((

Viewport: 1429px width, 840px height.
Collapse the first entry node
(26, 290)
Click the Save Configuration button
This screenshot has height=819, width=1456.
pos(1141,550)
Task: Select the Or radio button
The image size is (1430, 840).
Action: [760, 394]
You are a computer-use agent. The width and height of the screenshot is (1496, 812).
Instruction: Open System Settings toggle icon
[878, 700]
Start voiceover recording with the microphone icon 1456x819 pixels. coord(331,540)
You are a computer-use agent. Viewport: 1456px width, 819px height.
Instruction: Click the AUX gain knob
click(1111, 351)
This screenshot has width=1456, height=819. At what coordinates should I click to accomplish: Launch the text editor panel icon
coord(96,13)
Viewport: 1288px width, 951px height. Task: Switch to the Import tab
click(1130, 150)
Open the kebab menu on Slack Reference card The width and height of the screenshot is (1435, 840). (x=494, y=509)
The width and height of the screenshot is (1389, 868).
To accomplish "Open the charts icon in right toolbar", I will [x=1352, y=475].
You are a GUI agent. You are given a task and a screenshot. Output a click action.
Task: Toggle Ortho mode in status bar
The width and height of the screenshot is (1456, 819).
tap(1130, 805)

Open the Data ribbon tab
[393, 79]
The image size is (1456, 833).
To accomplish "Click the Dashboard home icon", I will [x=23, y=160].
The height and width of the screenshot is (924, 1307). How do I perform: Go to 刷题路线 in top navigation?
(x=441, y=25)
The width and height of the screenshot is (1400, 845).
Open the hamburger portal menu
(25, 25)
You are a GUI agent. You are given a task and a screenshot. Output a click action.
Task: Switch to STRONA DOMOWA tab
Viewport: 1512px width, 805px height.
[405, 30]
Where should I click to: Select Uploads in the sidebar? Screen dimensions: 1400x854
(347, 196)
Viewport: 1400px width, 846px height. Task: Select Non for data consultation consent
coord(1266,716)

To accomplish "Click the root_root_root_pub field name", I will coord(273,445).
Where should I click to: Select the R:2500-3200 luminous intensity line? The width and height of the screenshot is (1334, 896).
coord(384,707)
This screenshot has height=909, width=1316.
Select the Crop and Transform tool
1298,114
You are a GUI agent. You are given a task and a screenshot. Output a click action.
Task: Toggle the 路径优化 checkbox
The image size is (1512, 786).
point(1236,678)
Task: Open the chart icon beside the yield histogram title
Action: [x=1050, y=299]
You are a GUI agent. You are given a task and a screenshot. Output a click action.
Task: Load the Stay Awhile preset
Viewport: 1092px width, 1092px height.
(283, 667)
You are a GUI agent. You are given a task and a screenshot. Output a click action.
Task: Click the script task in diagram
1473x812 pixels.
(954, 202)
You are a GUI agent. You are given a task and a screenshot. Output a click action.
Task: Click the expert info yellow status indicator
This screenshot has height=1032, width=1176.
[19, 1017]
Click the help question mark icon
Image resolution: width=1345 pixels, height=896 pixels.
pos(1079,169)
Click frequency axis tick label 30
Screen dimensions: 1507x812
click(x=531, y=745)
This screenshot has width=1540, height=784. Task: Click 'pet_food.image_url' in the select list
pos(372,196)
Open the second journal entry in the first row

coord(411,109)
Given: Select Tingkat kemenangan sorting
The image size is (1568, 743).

))

• Work to complete: This exercise calls for an exact reproduction of the material.

• Answer space:
Viewport: 1429px width, 840px height.
Collapse the first entry node
(26, 290)
Click the Save Configuration button
This screenshot has height=819, width=1456.
pos(1141,550)
Task: Select the Or radio button
The image size is (1430, 840).
Action: [760, 394]
You are a computer-use agent. The width and height of the screenshot is (1496, 812).
Instruction: Open System Settings toggle icon
[878, 700]
Start voiceover recording with the microphone icon 1456x819 pixels. coord(331,540)
You are a computer-use agent. Viewport: 1456px width, 819px height.
Instruction: Click the AUX gain knob
click(1111, 351)
This screenshot has width=1456, height=819. At what coordinates should I click to accomplish: Launch the text editor panel icon
coord(96,13)
Viewport: 1288px width, 951px height. Task: Switch to the Import tab
click(1130, 150)
Open the kebab menu on Slack Reference card The width and height of the screenshot is (1435, 840). (x=494, y=509)
The width and height of the screenshot is (1389, 868).
To accomplish "Open the charts icon in right toolbar", I will [x=1352, y=475].
You are a GUI agent. You are given a task and a screenshot. Output a click action.
Task: Toggle Ortho mode in status bar
The width and height of the screenshot is (1456, 819).
tap(1130, 805)

Open the Data ribbon tab
[393, 79]
The image size is (1456, 833).
To accomplish "Click the Dashboard home icon", I will [x=23, y=160].
The height and width of the screenshot is (924, 1307). How do I perform: Go to 刷题路线 in top navigation?
(x=441, y=25)
The width and height of the screenshot is (1400, 845).
Open the hamburger portal menu
(25, 25)
You are a GUI agent. You are given a task and a screenshot. Output a click action.
Task: Switch to STRONA DOMOWA tab
Viewport: 1512px width, 805px height.
[405, 30]
Where should I click to: Select Uploads in the sidebar? Screen dimensions: 1400x854
(347, 196)
Viewport: 1400px width, 846px height. Task: Select Non for data consultation consent
coord(1266,716)

To accomplish "Click the root_root_root_pub field name", I will coord(273,445).
Where should I click to: Select the R:2500-3200 luminous intensity line? The width and height of the screenshot is (1334, 896).
coord(384,707)
This screenshot has height=909, width=1316.
Select the Crop and Transform tool
1298,114
You are a GUI agent. You are given a task and a screenshot. Output a click action.
Task: Toggle the 路径优化 checkbox
The image size is (1512, 786).
point(1236,678)
Task: Open the chart icon beside the yield histogram title
Action: [x=1050, y=299]
You are a GUI agent. You are given a task and a screenshot. Output a click action.
Task: Load the Stay Awhile preset
Viewport: 1092px width, 1092px height.
(283, 667)
You are a GUI agent. You are given a task and a screenshot. Output a click action.
Task: Click the script task in diagram
1473x812 pixels.
(954, 202)
You are a GUI agent. You are given a task and a screenshot. Output a click action.
Task: Click the expert info yellow status indicator
This screenshot has height=1032, width=1176.
[19, 1017]
Click the help question mark icon
Image resolution: width=1345 pixels, height=896 pixels.
pos(1079,169)
Click frequency axis tick label 30
Screen dimensions: 1507x812
click(x=531, y=745)
This screenshot has width=1540, height=784. Task: Click 'pet_food.image_url' in the select list
pos(372,196)
Open the second journal entry in the first row

coord(411,109)
Given: Select Tingkat kemenangan sorting
The image size is (1568, 743).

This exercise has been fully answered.